There are three kinds of people – those who love Christmas cake, those who hate it and those who just want a piece or two, preferably made by someone else. Count me in the later category. Christmas cake was a staple of the season for decades but is now one of those Dickensian desserts which have fallen out of favor, along with mince pie and plum pudding, with many younger people not being familiar with any of them.
My mother used to make Christmas cake every year – one big round pan and two or three smaller loaf tins, and it all got eaten, but by whom I don’t know. Certainly, none of us kids ate it. My dad was fond of it, as was my grandmother, who also made her own, a single round one. Perhaps some of it was given away? It was always passed around on the same gold glass platter after the big turkey dinner, with a few cookies on the side, as everyone was much too full for a regular dessert. It was something to nibble on with a cup of coffee or tea. I also have a memory of my dad enjoying a slice of it on Christmas Eve with a glass of port, while watching midnight mass or A Christmas Carol, and sometimes I would join him. The port was an old family tradition, as he seldom drank and a bottle would last from year to year. Port, which also heralded from Dickens day, is a type of fortified wine like brandy and strong stuff if you’re not used to it.
Christmas cake is a dark fruit cake often made a couple of weeks before Christmas, and tightly wrapped, to give it a chance to age. A friend adds brandy to hers once a week to keep it moist. My grandmother added cocoa to hers to make it darker. It seems every family had a different recipe. As it keeps well, it was traditionally a popular choice for wedding cake. At peek at my mother’s 1945 cooking bible, The Purity Cookbook, has two recipes for dark fruit cake, one for Wedding Cake calling for 12 eggs and 3 and a ½ cups of flour and 8 assorted sized pans, and one for six loaf pans requiring 10 eggs and 8 cups of flour. My mother’s recipe called for 8 eggs, and made one round bundt cake and 2 or 3 loaf tins.

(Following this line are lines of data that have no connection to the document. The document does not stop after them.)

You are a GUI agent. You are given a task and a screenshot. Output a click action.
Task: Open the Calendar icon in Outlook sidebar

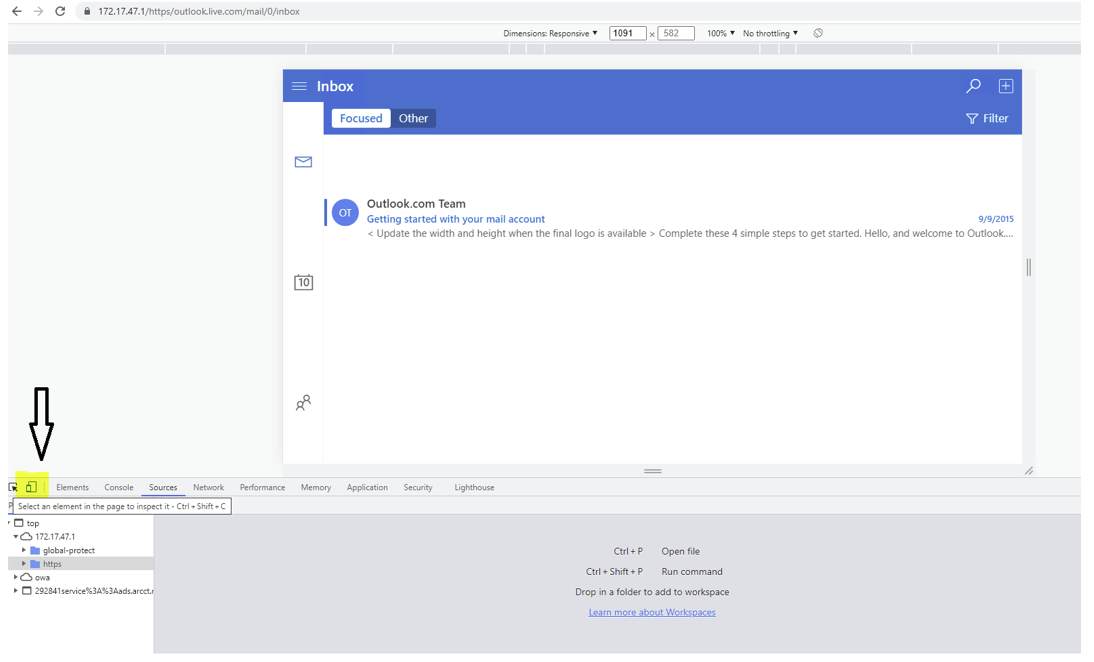click(303, 282)
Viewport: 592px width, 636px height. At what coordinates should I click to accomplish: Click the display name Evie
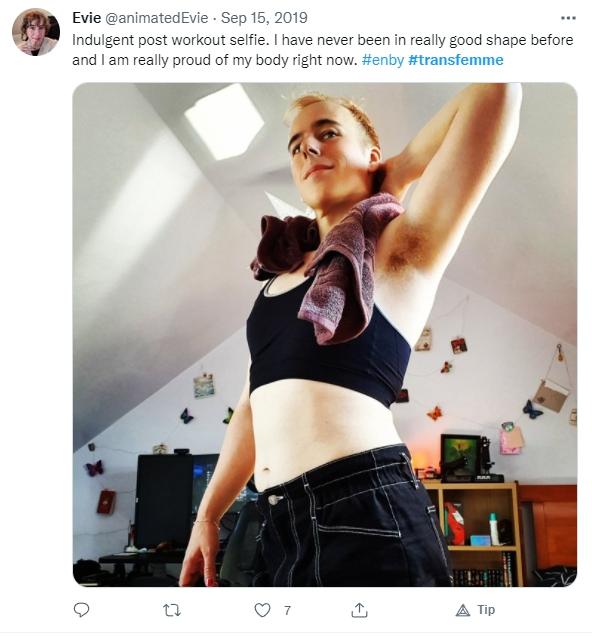(86, 18)
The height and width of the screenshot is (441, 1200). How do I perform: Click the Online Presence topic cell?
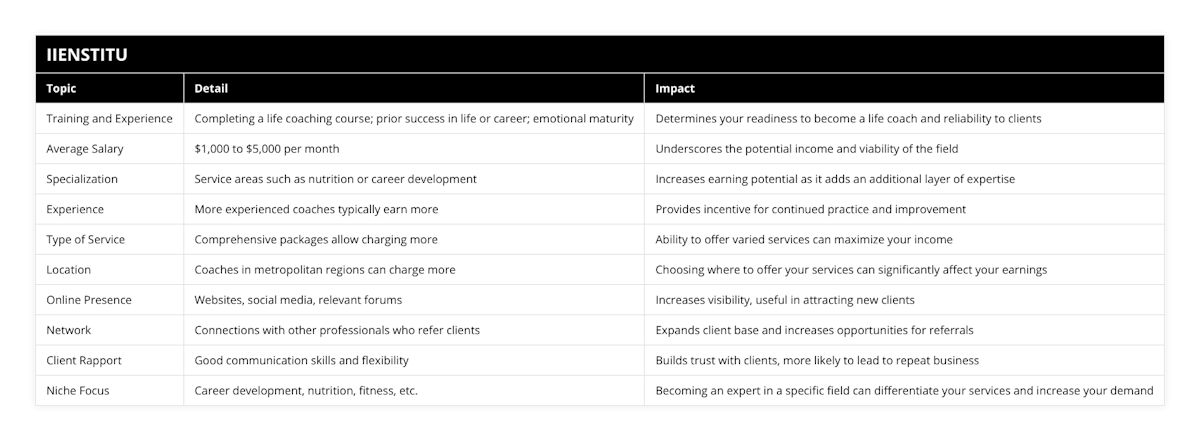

In mid-December out would come the big turkey roaster, as it was the only thing large enough to mix all the ingredients in. She would usually make it in the evening after supper was done, when I could help if I was home, and my dad would be in charge of adding the rum – “Maybe a bit more” although it’s debatable whether one splash or two would make much difference with so much batter.
Here’s her recipe….sort of….as we last made it five years ago and I wrote the instructions down afterwards in an effort to have something on paper. Like many experienced cooks, her measurements were not exact, but it always turned out good. I believe we froze some of it for the following year, as it freezes well (if you’ve ever found a piece of wedding cake stashed away sometimes the cake lasts longer than the marriage) and gave some away to a snow-shoveling neighbour and a couple of her art friends. It’s always best to ask first if you don’t know what category people are in (see intro) as you don’t want to subject someone to an annual gift of something they have to pretend to like.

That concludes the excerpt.